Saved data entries
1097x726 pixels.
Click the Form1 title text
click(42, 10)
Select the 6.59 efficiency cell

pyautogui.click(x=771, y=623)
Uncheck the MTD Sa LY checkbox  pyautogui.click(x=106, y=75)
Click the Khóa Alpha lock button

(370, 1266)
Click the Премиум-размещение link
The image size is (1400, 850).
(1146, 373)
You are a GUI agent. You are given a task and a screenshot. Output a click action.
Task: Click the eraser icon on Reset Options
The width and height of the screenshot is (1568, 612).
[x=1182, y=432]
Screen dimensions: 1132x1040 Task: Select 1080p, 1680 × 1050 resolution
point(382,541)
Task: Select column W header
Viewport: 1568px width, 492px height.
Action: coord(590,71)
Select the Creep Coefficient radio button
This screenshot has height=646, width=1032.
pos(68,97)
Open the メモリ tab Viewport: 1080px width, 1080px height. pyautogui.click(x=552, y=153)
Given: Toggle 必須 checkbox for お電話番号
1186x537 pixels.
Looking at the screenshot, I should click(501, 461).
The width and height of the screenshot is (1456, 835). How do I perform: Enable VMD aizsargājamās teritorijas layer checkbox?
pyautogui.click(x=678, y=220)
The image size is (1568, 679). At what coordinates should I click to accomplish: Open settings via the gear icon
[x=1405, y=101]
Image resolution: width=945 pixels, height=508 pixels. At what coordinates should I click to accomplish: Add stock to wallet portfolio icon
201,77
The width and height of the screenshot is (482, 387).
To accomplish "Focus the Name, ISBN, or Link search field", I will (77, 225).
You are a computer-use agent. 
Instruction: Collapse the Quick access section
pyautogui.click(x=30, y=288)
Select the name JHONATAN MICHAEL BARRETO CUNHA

Exercise aim - Each entry above needs to be retyped exactly as it appears.

Solution for this exercise -
1097x726 pixels.
Click the Form1 title text
click(42, 10)
Select the 6.59 efficiency cell

pyautogui.click(x=771, y=623)
Uncheck the MTD Sa LY checkbox  pyautogui.click(x=106, y=75)
Click the Khóa Alpha lock button

(370, 1266)
Click the Премиум-размещение link
The image size is (1400, 850).
(1146, 373)
You are a GUI agent. You are given a task and a screenshot. Output a click action.
Task: Click the eraser icon on Reset Options
The width and height of the screenshot is (1568, 612).
[x=1182, y=432]
Screen dimensions: 1132x1040 Task: Select 1080p, 1680 × 1050 resolution
point(382,541)
Task: Select column W header
Viewport: 1568px width, 492px height.
Action: coord(590,71)
Select the Creep Coefficient radio button
This screenshot has height=646, width=1032.
pos(68,97)
Open the メモリ tab Viewport: 1080px width, 1080px height. pyautogui.click(x=552, y=153)
Given: Toggle 必須 checkbox for お電話番号
1186x537 pixels.
Looking at the screenshot, I should click(501, 461).
The width and height of the screenshot is (1456, 835). How do I perform: Enable VMD aizsargājamās teritorijas layer checkbox?
pyautogui.click(x=678, y=220)
The image size is (1568, 679). At what coordinates should I click to accomplish: Open settings via the gear icon
[x=1405, y=101]
Image resolution: width=945 pixels, height=508 pixels. At what coordinates should I click to accomplish: Add stock to wallet portfolio icon
201,77
The width and height of the screenshot is (482, 387).
To accomplish "Focus the Name, ISBN, or Link search field", I will (77, 225).
You are a computer-use agent. 
Instruction: Collapse the Quick access section
pyautogui.click(x=30, y=288)
Select the name JHONATAN MICHAEL BARRETO CUNHA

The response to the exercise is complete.